Anyway, even R350-billion is not likely to be affordable in the current situation – or, rather, affordable by Eskom or the South African State. One of the fascinating aspects of the proposed NPP programme is that government ruled out a number of funding options that would have burdened Eskom or the national fiscus very little or even not at all, and which are successfully being used in other countries. Government, it seems, doesn’t like them and therefore they are off the table.

These alternatives include joint ventures, in which Eskom would only have a minority shareholding, which could start very small and increase slowly over time (NPPs built today are likely only to be decommissioned in the early 22nd century). Another is the build-own-operate (BOO) model, in which the nuclear vendor, or a consortium including the vendor, would own and operate the NPP and sell the electricity to Eskom. Both these models would require Eskom to agree to a minimum guaranteed purchase price for the electricity (there would be a legitimate debate about the setting of such prices, but that is another story). Thus, Rosatom is to build a four-reactor NPP on a BOO basis in Turkey, with construction of the first reactor to start next year. In the UK, the new Hinkley Point C NPP, now under construction, will be built, owned and operated by vendor energy group EDF’s subsidiary, NNB GenCo (with China General Nuclear having a 33.5% stake). Hinkley Point C will have two reactors and a total capacity of 3 200 MW and is now expected to cost just under £20-billion (about R378-billion).

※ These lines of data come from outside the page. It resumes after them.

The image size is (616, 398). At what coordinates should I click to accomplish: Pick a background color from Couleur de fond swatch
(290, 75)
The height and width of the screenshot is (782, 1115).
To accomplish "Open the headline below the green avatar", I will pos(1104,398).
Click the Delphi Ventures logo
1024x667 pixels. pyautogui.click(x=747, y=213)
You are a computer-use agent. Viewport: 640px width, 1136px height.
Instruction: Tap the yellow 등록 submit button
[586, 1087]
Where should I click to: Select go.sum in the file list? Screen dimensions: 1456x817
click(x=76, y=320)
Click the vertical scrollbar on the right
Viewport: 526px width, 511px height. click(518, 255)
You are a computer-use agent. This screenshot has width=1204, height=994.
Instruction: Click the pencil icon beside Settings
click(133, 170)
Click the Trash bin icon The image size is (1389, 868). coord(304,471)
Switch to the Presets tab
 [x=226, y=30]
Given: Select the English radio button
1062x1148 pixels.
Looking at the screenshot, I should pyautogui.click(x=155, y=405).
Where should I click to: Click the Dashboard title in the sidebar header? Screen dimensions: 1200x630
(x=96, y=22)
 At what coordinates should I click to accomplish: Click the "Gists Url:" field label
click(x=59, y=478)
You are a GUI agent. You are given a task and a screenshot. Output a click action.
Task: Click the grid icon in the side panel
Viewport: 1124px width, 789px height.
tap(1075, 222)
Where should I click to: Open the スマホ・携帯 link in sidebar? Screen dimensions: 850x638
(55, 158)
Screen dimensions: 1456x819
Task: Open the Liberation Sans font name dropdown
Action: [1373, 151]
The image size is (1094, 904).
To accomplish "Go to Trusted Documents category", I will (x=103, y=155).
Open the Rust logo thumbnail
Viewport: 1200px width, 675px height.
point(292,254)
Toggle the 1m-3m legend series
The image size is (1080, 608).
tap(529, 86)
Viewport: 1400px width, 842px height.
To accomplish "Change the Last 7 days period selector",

Why are such options not even under consideration in South Africa? They appear, at the moment, to be the only practical way to get any new NPP programme going. I fear that the answer is a simple and unedifying one: such options rob government of all patronage powers. While some vendors might be willing to countenance a few requests from politicians to favour this or that local company when it comes to offsets and local acquisitions, none will tolerate anything that significantly drives up their costs. The opportunities for politicians to ensure benefits for friends and family by using their influence to ensure contracts go to favoured companies would be minimal.

There are already indications of massive misappropriation of funds at Eskom. To go ahead with a big project such as the new NPP programme at this time, under the aegis of Eskom, against the background of the huge ‘State capture’ scandal, would be most unwise. It would taint the programme, make it politically and socially toxic, and ensure it would fail. A postponement would be most wise.